## Exercise
Answer these from the article about the court ruling:
(a) What is the name of the Circuit Court judge who made the ruling?
(b) According to Staver, what must a person have to give certain medications?
(c) By when is a decision expected in the appeal challenging Tennessee's law?
===== Extracted text
Liberty Counsel's Mat Staver says Circuit Court Judge Craig Carter took notice of three appeals court cases that overturned lower court decisions and ruled that so-called gender-affirming treatment for minors involves procedures that science has not settled.
"The evidence from trial showed that the medical ethics of gender dysphoria treatment for children and adolescents are entirely unsettled," Judge Carter wrote. "Nonetheless, gender clinics discuss and request payment for these drugs and surgeries as if they do wholly change sex. Worse, patients and families might expect a full sex change. The adolescent's body is permanently, but not fully, changed."
"The judge ruled that questionable medical interventions are not a right," Staver summarizes. "In light of the medical community's lack of total consensus on this issue in treating this gender confusion, he noted that it is not the court's role to override the legislators and the will of the people."
The attorney and former pastor says rushing this sort of medical intervention at such a young age causes significant and lasting harm to children, and that is why states have a right, an interest, and a duty to protect them.
"They have a right to regulate prescribed medications. They've always had that right," notes Staver. "Not anyone can give certain medications; you have to have a medical license. That's never been the right of a parent just to simply give a medication to their child no matter what it is."
Meanwhile, the U.S. Supreme Court has begun reviewing the issue of state bans on transgender drugs and procedures. A decision in the appeal challenging Tennessee's law is expected by June 2025 and could determine whether all such state laws in the nation can be enforced.
==========
===== Information shown
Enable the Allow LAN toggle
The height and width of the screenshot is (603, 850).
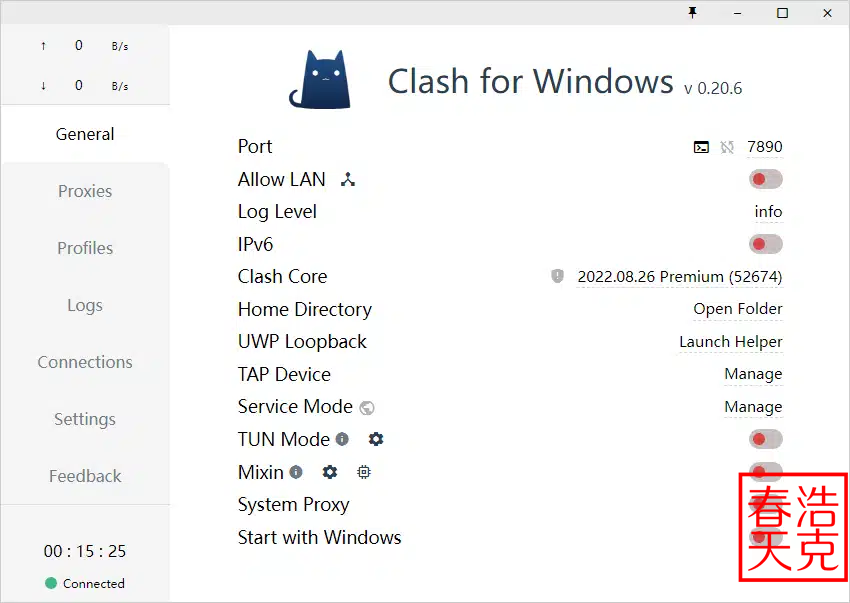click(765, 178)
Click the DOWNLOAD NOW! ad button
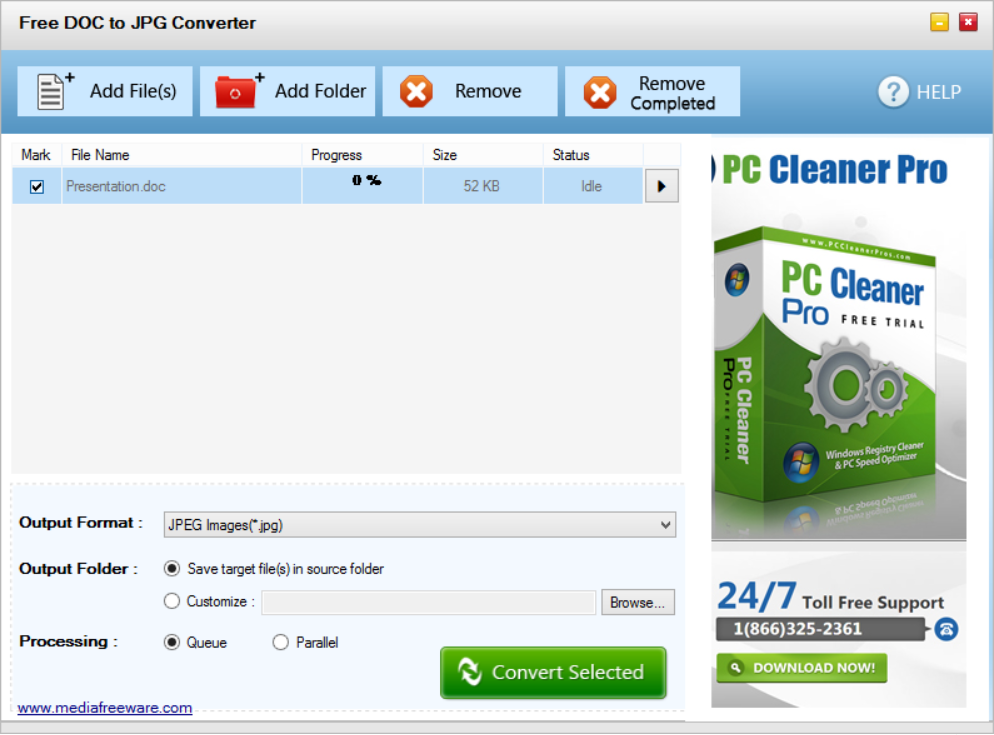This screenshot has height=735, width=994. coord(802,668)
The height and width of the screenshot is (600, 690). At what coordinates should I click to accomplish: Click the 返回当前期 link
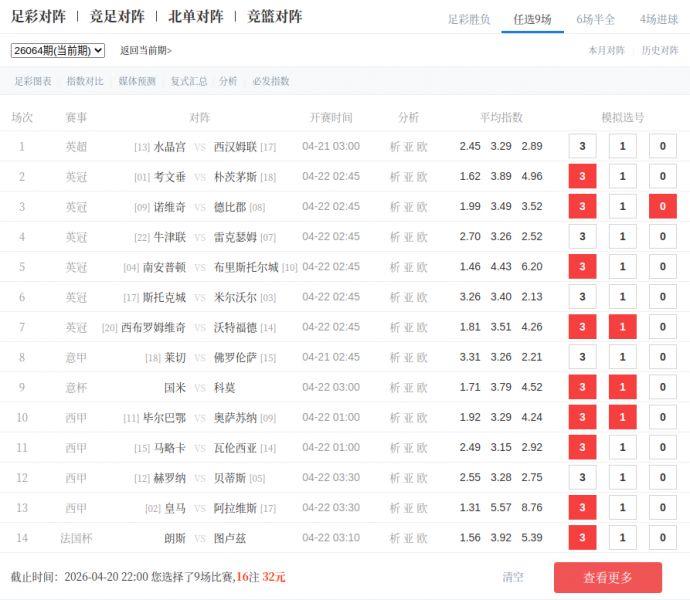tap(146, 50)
==========
===== Information shown
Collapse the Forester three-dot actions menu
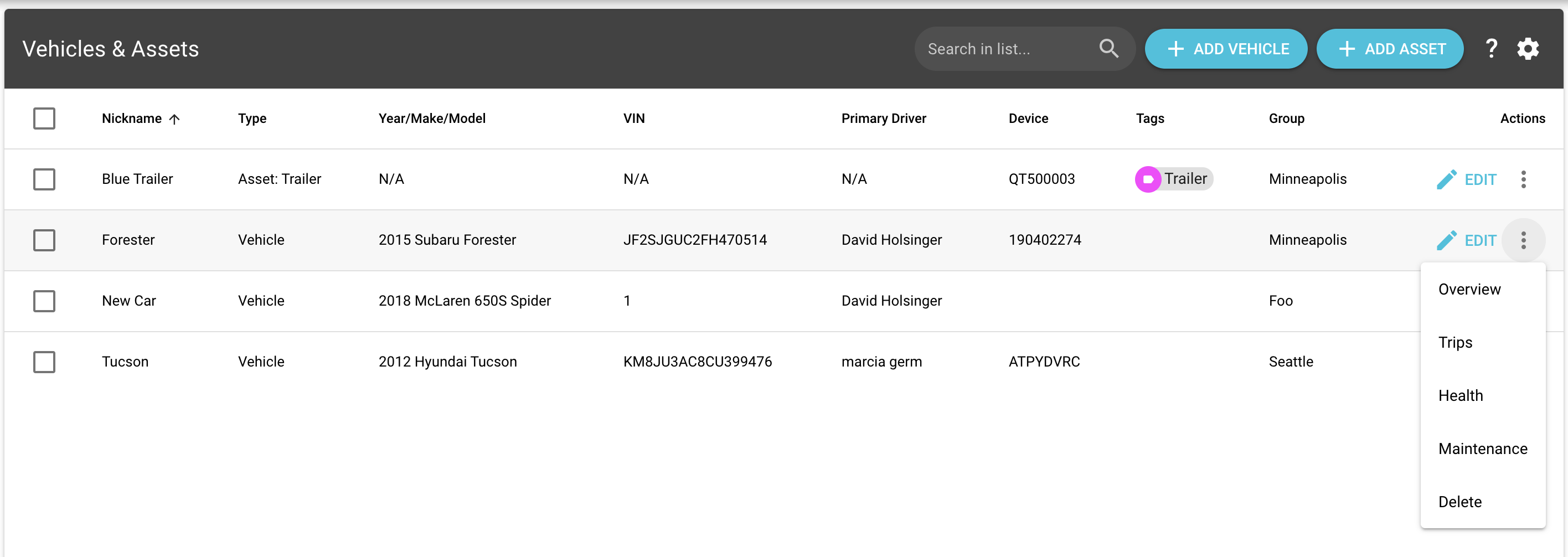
==========
## Your solution
(a) Craig Carter
(b) A medical license
(c) By June 2025